SHORT EXERCISE
Write out every line of the records below as a JSON list of strings, one string per line, skipping blank lines. Leave the pictures out.

━━━━━━

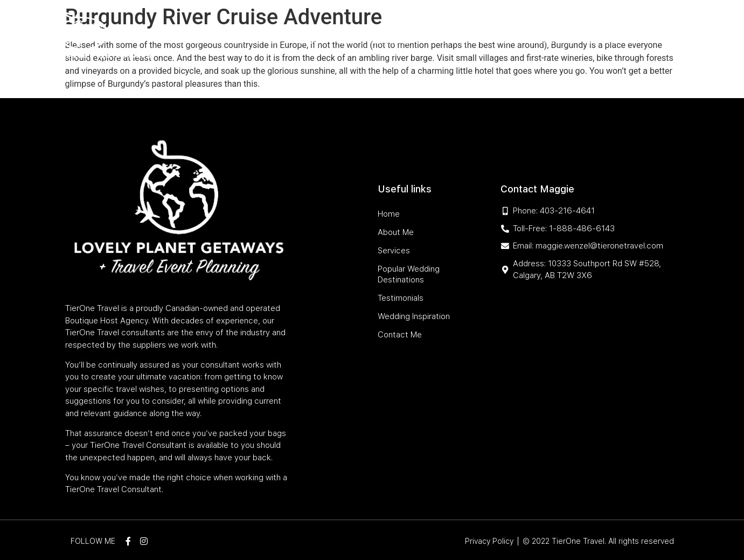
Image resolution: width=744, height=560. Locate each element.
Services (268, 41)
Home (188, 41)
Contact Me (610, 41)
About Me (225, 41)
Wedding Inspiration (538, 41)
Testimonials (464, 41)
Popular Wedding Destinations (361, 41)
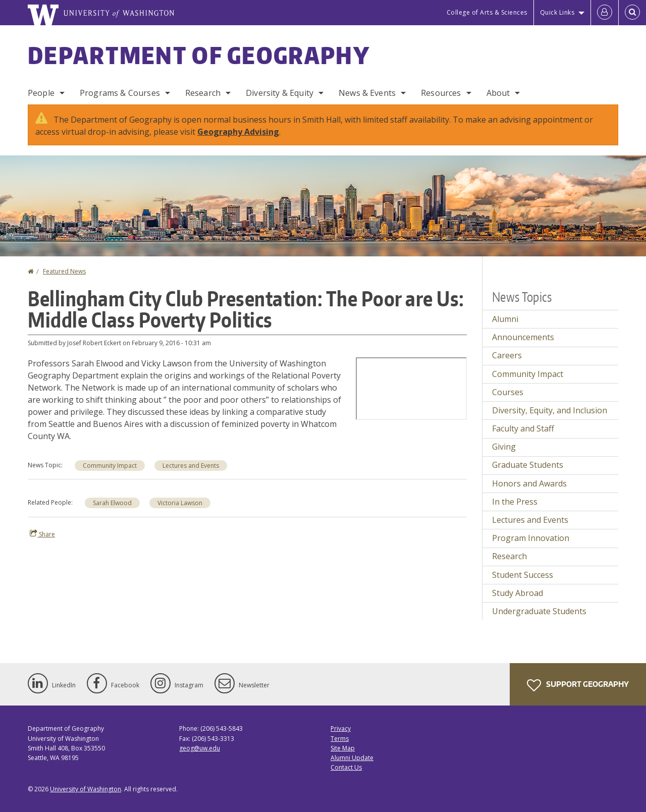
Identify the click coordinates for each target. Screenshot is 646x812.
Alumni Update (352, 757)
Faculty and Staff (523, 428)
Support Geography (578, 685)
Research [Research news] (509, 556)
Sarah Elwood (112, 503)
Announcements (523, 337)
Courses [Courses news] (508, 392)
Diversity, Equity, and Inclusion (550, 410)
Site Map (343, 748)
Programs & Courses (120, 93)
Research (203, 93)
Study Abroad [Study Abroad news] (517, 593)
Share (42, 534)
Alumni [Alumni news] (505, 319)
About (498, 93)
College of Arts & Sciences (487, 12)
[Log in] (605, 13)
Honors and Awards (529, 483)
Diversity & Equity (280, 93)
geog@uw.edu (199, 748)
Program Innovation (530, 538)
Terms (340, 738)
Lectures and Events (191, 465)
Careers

━━━━━━

SOLUTION FOR THIS PROBLEM
[
  "Image resolution: width=744, height=560. Locate each element.",
  "Services (268, 41)",
  "Home (188, 41)",
  "Contact Me (610, 41)",
  "About Me (225, 41)",
  "Wedding Inspiration (538, 41)",
  "Testimonials (464, 41)",
  "Popular Wedding Destinations (361, 41)",
  "Identify the click coordinates for each target. Screenshot is 646x812.",
  "Alumni Update (352, 757)",
  "Faculty and Staff (523, 428)",
  "Support Geography (578, 685)",
  "Research [Research news] (509, 556)",
  "Sarah Elwood (112, 503)",
  "Announcements (523, 337)",
  "Courses [Courses news] (508, 392)",
  "Diversity, Equity, and Inclusion (550, 410)",
  "Site Map (343, 748)",
  "Programs & Courses (120, 93)",
  "Research (203, 93)",
  "Study Abroad [Study Abroad news] (517, 593)",
  "Share (42, 534)",
  "Alumni [Alumni news] (505, 319)",
  "About (498, 93)",
  "College of Arts & Sciences (487, 12)",
  "[Log in] (605, 13)",
  "Honors and Awards (529, 483)",
  "Diversity & Equity (280, 93)",
  "geog@uw.edu (199, 748)",
  "Program Innovation (530, 538)",
  "Terms (340, 738)",
  "Lectures and Events (191, 465)",
  "Careers"
]